## WHAT YOU HAVE TO DO
Please print the entries below exactly, from the line with "Click the P90" through the line with "Task: Click the Bitcoin", including both of those lines and leaving out all others.

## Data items
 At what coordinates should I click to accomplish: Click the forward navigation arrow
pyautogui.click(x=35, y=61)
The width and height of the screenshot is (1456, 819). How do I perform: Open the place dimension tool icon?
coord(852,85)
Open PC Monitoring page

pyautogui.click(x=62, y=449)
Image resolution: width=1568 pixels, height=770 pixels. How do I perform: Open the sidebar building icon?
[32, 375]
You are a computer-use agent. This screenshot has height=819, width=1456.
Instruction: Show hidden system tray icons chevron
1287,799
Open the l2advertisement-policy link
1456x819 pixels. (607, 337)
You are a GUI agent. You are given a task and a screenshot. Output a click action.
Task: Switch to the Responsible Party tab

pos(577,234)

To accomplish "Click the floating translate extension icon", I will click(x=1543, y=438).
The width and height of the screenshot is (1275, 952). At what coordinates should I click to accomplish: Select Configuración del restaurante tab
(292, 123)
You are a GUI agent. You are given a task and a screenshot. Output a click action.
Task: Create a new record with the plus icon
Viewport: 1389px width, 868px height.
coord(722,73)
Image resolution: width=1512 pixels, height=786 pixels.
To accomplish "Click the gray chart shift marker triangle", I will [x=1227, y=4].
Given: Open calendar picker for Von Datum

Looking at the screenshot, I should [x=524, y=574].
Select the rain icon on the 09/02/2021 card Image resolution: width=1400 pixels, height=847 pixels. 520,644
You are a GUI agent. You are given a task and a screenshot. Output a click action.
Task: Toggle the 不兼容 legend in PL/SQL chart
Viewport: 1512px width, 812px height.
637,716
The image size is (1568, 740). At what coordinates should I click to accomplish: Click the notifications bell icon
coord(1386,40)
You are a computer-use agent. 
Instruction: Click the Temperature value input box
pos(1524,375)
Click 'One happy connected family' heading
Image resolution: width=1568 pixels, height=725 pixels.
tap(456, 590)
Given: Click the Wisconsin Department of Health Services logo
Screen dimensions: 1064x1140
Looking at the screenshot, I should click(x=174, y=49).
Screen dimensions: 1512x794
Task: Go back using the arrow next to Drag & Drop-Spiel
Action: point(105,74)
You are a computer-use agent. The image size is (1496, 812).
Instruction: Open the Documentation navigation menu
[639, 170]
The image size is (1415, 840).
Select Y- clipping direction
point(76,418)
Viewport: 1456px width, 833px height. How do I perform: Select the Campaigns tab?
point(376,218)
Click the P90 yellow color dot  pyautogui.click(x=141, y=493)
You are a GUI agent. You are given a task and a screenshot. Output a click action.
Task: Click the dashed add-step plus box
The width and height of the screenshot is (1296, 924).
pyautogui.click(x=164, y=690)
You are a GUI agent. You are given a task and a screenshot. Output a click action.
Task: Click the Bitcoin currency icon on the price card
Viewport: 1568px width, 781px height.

## RESPONSE TO THE TASK
Click the P90 yellow color dot  pyautogui.click(x=141, y=493)
You are a GUI agent. You are given a task and a screenshot. Output a click action.
Task: Click the dashed add-step plus box
The width and height of the screenshot is (1296, 924).
pyautogui.click(x=164, y=690)
You are a GUI agent. You are given a task and a screenshot. Output a click action.
Task: Click the Bitcoin currency icon on the price card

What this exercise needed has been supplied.